### Supplied information ###
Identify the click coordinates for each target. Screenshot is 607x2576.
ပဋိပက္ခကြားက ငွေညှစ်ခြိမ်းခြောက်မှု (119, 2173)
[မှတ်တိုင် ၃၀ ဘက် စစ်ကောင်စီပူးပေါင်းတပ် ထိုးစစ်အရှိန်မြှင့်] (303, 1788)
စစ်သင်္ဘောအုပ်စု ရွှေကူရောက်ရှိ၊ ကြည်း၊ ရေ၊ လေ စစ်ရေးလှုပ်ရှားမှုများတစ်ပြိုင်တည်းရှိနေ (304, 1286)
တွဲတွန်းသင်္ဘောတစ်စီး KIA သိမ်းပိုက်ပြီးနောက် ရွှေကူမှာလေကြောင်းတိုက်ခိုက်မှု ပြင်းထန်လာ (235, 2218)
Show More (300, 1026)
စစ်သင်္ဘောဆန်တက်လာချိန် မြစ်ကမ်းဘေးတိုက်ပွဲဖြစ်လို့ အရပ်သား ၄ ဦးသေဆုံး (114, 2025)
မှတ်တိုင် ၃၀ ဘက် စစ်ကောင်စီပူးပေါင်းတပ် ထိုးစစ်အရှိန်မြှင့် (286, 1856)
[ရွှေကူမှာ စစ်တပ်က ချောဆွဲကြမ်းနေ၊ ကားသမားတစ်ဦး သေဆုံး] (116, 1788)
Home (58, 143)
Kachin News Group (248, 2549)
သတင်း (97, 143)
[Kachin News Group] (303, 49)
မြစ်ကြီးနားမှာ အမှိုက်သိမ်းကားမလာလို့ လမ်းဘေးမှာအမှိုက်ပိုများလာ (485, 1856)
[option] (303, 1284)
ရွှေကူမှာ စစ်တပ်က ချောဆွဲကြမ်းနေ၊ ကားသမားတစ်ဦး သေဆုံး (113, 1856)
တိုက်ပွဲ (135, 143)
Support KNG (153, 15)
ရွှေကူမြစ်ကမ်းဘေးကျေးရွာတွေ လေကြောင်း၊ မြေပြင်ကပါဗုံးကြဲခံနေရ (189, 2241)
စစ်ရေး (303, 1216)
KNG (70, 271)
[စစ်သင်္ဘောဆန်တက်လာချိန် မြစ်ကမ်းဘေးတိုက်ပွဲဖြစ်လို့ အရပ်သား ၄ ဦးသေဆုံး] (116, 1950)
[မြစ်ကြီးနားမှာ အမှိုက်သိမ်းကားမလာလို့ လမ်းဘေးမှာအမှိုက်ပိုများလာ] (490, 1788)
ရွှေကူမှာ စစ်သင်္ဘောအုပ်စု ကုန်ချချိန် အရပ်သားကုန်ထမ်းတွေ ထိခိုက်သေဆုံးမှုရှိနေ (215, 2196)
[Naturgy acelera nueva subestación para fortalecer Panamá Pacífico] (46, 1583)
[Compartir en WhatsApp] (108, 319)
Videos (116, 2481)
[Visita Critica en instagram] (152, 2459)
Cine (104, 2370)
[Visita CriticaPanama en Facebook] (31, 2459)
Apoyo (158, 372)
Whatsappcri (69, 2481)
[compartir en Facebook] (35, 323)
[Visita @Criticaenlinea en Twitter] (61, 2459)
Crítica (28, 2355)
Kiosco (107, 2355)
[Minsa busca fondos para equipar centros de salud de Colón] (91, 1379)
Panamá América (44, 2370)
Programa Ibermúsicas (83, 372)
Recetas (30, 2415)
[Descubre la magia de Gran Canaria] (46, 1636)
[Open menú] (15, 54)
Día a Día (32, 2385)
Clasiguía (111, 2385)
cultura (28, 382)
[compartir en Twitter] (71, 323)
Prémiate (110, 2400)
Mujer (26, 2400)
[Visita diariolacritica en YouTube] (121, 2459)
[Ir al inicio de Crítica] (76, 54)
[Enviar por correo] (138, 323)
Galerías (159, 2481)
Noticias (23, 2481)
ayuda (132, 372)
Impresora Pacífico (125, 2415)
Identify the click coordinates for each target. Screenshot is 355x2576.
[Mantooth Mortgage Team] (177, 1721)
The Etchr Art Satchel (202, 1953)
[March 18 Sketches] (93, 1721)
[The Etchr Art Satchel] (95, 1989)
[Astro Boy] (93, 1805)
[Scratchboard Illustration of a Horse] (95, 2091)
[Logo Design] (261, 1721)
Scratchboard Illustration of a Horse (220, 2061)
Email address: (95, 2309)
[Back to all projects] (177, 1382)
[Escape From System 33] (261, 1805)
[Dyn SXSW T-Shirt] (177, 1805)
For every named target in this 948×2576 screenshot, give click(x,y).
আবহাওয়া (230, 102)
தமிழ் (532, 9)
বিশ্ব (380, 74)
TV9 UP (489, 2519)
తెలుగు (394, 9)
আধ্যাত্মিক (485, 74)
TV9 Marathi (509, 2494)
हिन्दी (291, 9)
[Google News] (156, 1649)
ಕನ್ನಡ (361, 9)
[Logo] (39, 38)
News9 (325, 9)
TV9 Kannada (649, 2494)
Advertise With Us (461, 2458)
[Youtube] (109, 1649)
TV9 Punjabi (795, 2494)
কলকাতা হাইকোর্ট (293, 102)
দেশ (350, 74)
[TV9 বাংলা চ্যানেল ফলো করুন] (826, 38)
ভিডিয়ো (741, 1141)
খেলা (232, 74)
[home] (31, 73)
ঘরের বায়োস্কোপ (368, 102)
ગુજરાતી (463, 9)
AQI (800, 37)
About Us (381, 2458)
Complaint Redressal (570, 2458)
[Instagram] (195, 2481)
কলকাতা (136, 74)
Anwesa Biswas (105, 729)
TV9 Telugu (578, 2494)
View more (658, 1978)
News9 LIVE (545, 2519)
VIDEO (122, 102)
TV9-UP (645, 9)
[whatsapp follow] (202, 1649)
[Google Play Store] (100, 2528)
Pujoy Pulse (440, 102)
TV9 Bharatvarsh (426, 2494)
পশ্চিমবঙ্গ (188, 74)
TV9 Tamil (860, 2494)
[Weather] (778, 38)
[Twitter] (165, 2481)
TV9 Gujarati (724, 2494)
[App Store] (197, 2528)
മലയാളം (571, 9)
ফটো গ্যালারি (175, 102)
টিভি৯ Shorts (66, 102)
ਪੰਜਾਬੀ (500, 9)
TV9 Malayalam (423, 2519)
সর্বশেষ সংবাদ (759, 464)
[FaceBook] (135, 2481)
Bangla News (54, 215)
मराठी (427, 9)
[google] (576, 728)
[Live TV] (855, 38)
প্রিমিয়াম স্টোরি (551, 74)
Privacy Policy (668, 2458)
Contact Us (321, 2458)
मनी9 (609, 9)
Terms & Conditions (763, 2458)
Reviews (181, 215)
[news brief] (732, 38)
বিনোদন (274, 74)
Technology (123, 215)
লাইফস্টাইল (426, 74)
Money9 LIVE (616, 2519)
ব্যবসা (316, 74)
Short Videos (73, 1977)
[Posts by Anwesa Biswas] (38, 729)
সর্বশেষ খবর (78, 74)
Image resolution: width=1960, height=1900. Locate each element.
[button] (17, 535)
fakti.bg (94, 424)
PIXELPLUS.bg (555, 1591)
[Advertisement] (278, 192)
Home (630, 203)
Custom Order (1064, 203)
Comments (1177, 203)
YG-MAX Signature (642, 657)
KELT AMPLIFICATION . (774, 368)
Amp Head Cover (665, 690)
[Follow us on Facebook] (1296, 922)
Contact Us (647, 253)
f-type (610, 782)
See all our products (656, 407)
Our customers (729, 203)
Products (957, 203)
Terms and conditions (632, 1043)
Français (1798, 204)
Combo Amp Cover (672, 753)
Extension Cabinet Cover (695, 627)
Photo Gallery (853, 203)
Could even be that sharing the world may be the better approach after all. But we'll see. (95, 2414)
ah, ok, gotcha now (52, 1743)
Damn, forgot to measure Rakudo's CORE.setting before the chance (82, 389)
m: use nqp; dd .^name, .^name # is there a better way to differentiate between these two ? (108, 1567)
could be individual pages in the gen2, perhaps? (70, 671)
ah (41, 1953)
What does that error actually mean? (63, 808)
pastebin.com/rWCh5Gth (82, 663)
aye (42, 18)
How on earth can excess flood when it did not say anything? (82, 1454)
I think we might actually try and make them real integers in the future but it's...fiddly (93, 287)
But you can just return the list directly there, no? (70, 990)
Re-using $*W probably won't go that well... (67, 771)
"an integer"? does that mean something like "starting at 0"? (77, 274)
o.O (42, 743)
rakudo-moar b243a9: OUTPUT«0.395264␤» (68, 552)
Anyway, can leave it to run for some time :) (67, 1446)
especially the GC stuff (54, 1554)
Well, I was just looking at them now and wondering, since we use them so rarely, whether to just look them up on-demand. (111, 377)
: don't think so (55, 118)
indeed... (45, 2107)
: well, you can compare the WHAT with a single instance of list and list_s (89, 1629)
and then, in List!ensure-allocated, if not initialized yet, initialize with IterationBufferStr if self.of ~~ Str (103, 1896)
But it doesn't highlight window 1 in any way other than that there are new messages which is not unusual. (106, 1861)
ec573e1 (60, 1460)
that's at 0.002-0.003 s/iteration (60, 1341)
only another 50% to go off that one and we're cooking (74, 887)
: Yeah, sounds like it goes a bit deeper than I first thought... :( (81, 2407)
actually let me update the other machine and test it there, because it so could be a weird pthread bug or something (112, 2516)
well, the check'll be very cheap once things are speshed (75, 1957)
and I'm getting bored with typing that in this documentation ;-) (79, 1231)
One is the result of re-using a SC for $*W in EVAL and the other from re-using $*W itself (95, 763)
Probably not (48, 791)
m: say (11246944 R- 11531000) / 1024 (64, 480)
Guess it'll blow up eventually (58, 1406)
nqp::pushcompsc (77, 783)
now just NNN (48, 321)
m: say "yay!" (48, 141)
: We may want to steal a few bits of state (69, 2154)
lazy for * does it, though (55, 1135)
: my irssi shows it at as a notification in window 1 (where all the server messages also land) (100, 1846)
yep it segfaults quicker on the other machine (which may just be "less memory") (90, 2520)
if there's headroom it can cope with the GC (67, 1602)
###
Please give back exactly the lines of this listing beginning at the line with "Complaint Redressal (570, 2458)" and ending with the line with "Our customers (729, 203)", both included, and nothing else.

# Task solution
Complaint Redressal (570, 2458)
[Instagram] (195, 2481)
কলকাতা (136, 74)
Anwesa Biswas (105, 729)
TV9 Telugu (578, 2494)
View more (658, 1978)
News9 LIVE (545, 2519)
VIDEO (122, 102)
TV9-UP (645, 9)
[whatsapp follow] (202, 1649)
[Google Play Store] (100, 2528)
Pujoy Pulse (440, 102)
TV9 Bharatvarsh (426, 2494)
পশ্চিমবঙ্গ (188, 74)
TV9 Tamil (860, 2494)
[Weather] (778, 38)
[Twitter] (165, 2481)
TV9 Gujarati (724, 2494)
[App Store] (197, 2528)
മലയാളം (571, 9)
ফটো গ্যালারি (175, 102)
টিভি৯ Shorts (66, 102)
ਪੰਜਾਬੀ (500, 9)
TV9 Malayalam (423, 2519)
সর্বশেষ সংবাদ (759, 464)
[FaceBook] (135, 2481)
Bangla News (54, 215)
मराठी (427, 9)
[google] (576, 728)
[Live TV] (855, 38)
প্রিমিয়াম স্টোরি (551, 74)
Privacy Policy (668, 2458)
Contact Us (321, 2458)
मनी9 (609, 9)
Terms & Conditions (763, 2458)
Reviews (181, 215)
[news brief] (732, 38)
বিনোদন (274, 74)
Technology (123, 215)
লাইফস্টাইল (426, 74)
Money9 LIVE (616, 2519)
ব্যবসা (316, 74)
Short Videos (73, 1977)
[Posts by Anwesa Biswas] (38, 729)
সর্বশেষ খবর (78, 74)
Image resolution: width=1960, height=1900. Locate each element.
[button] (17, 535)
fakti.bg (94, 424)
PIXELPLUS.bg (555, 1591)
[Advertisement] (278, 192)
Home (630, 203)
Custom Order (1064, 203)
Comments (1177, 203)
YG-MAX Signature (642, 657)
KELT AMPLIFICATION . (774, 368)
Amp Head Cover (665, 690)
[Follow us on Facebook] (1296, 922)
Contact Us (647, 253)
f-type (610, 782)
See all our products (656, 407)
Our customers (729, 203)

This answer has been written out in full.